Wednesday, January 15, 2020

Review: Heartwood Box by Ann Aguirre

Heartwood BoxTitle: Heartwood Box
Author: Ann Aguirre
Publisher: Tor Teen
Publishing Date: July 9th, 2019
Pages: 336
Audio Length: 9 Hours and 50 Minutes
Genre: YA Mystery Romance
TW: N/A
Series: Standalone
Source: Audio
 

A dark, romantic YA suspense novel with an SF edge and plenty of drama, layering the secrets we keep and how appearances can deceive, from the New York Times bestselling author.
In this tiny, terrifying town, the lost are never found. When Araceli Flores Harper is sent to live with her great-aunt Ottilie in her ramshackle Victorian home, the plan is simple. She'll buckle down and get ready for college. Life won't be exciting, but she'll cope, right?
Wrong. From the start, things are very, very wrong. Her great-aunt still leaves food for the husband who went missing twenty years ago, and local businesses are plastered with MISSING posters. There are unexplained lights in the woods and a mysterious lab just beyond the city limits that the locals don't talk about. Ever. When she starts receiving mysterious letters that seem to be coming from the past, she suspects someone of pranking her or trying to drive her out of her mind. To solve these riddles and bring the lost home again, Araceli must delve into a truly diabolical conspiracy, but some secrets fight to stay buried...
What made me pick this book up: 
That cover though. 

What did I like about the cover: 
All of it. I love the creepy old box with the blood coming out. I love the letter and the flowers. I love the colors.
My only problem is it really doesn't match the book.

What made me read this book:
The cover mostly. It's supposed to be a dark romantic YA suspense novel with secrets and drama and edginess. 

What did I like the most: 
I don't even really know. I really didn't like this book. As I'm listening to it and rolling my eyes at the bad romance (See below) I'm sitting here wondering why I'm still listening.
But here's why I rated it 4 stars. I could not stop listening. Even when I was like wait why am I listening to this, I just had to keep listening. I had to find out where the missing people are going, why she could write letters to a soldier from 30 years ago (Much like the Lake House in that way) and what else was going on. 

I very much liked her friend, who's name has escaped me, but it's her guy friend. I kind of fell for him. Like really hard and I found myself wanting him to be in every part of the book. Because he was definitely the best part of the book.

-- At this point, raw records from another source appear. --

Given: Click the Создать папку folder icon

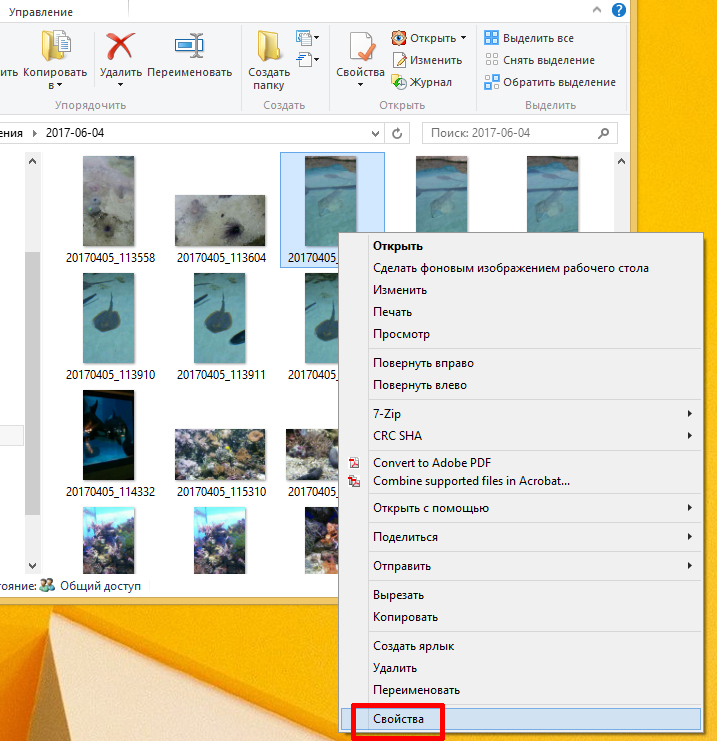Looking at the screenshot, I should click(269, 46).
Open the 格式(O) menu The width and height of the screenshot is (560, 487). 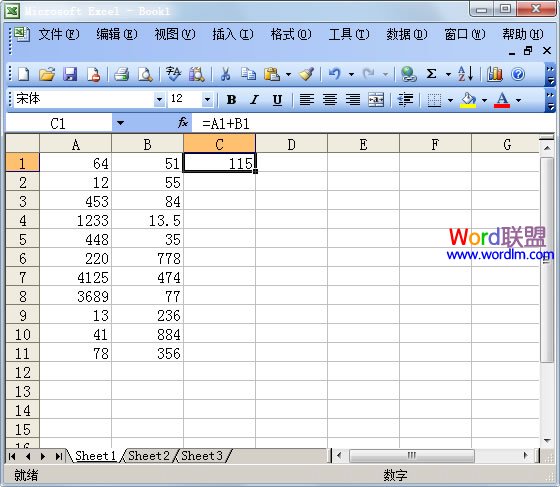point(291,35)
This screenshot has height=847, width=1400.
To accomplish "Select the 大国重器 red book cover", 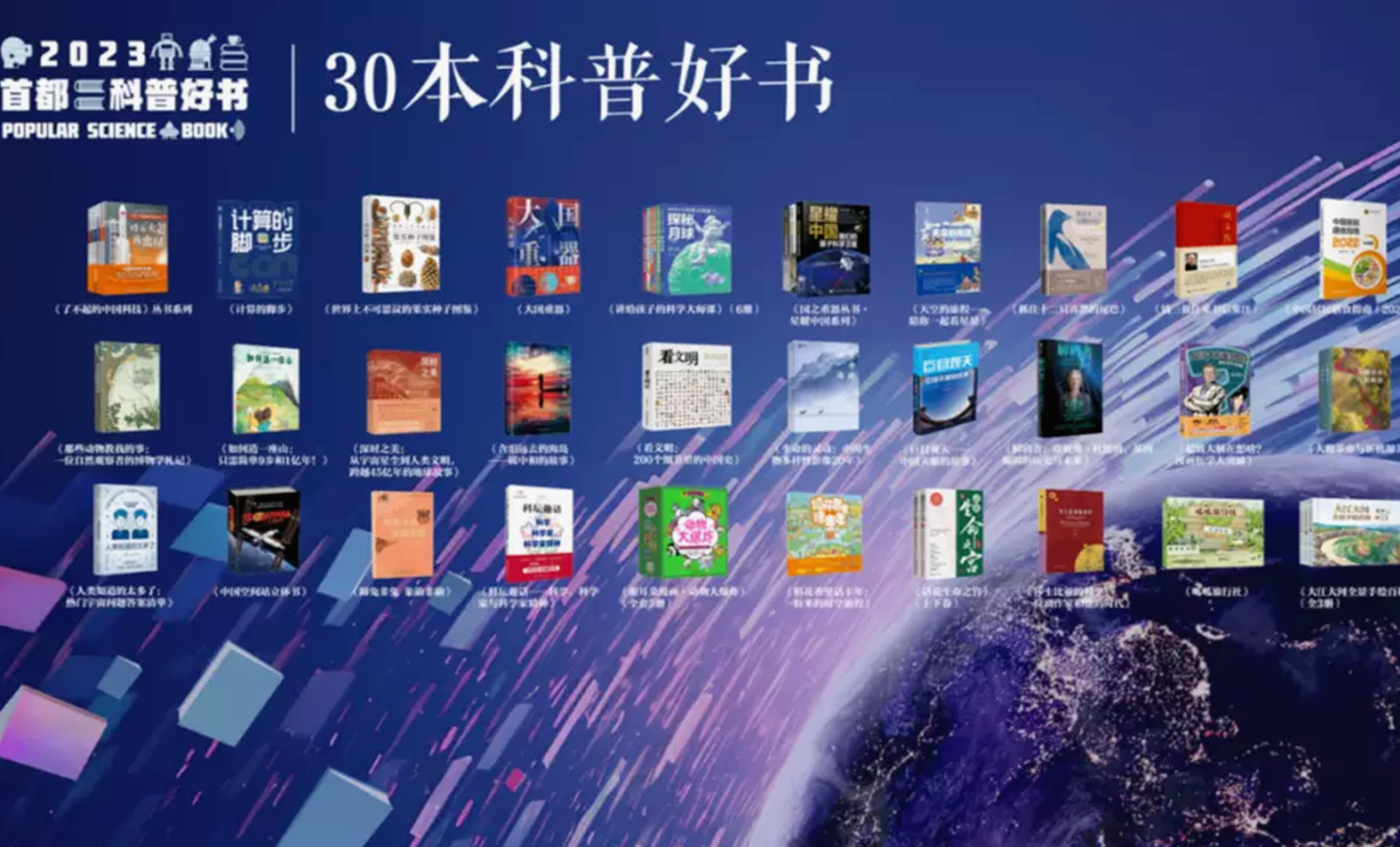I will tap(542, 247).
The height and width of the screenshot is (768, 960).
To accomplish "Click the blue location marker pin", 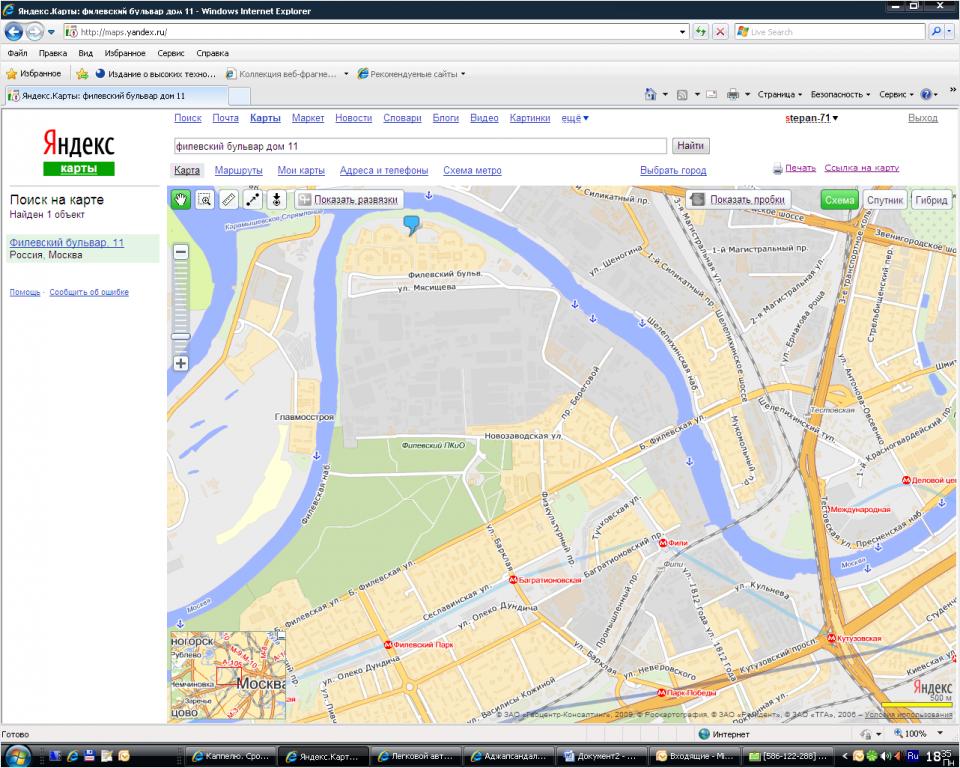I will tap(411, 225).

When I finished it I told John "I don't know why I loved that book. I really didn't... but I did." 

What didn't I like: 
Okay so... This book has "horror" and "thriller" tagged on it. It is in no way horror or thriller. There is nothing especially "scary" about this book. There is nothing really thrilling. If anything it's a scifi/action/romance type of book. 
That was my biggest problem. Because I was expecting a good creepy gory book. Instead I got this. As it says in the description it's supposed to be a dark, edgy, drama filled, mystery book. It's really not. That's really the biggest problem I had with this book.

The other reason I only rated it a 4 instead of a 5 is that Araceli falls for this boy that she's writing letters to... within like 3 back and forth letters. It made me feel like she was a bit desperate and just wanted love. The other problem is this wasn't a well written romance. The author clearly wanted to write a romance that would make people swoon. But it was just kind of awkward and left me a little confused.

This book has a million different things going on. People disappearing, the box with the magical letters, time travel (???), friends falling for friends. It was just a cluster f*ck of different things going on and at some points I felt a little... again confused. I felt like I was reading three different books in one.

Would I read the rest of the series/more from this author?
Yeah I think so... I read Like Never and Always and really don't remember much about it. But this one really caught my eye.

The Queen of Bright and Shiny Things










“I like them all more when they accept that without asking a lot of questions. If we click, I’ll tell them about my life, but I hate giving personal details for no other reason than to satisfy the curiosity of strangers. Any info I divulge should come by choice.”
― Ann Aguirre, Heartwood Box

Here There Are MonstersI Know You RememberPast Perfect LifeNow Entering AddamsvilleRules for Vanishing


Ann Aguirre is a New York Times & USA Today bestselling author with a degree in English Literature; before she began writing full time, she was a clown, a clerk, a voice actress, and a savior of stray kittens, not necessarily in that order. She grew up in a yellow house across from a cornfield, but now she lives in sunny Mexico with her husband, children, and various pets. She likes all kinds of books, emo music, action movies and Doctor Who. She writes all kind of fiction in multiple genres, both YA and for adults.


1 comment:

  1. I totally get it. I have read several books that I thought were horrible, but yet there was something there that kept me glued to the pages and I couldn't put it down.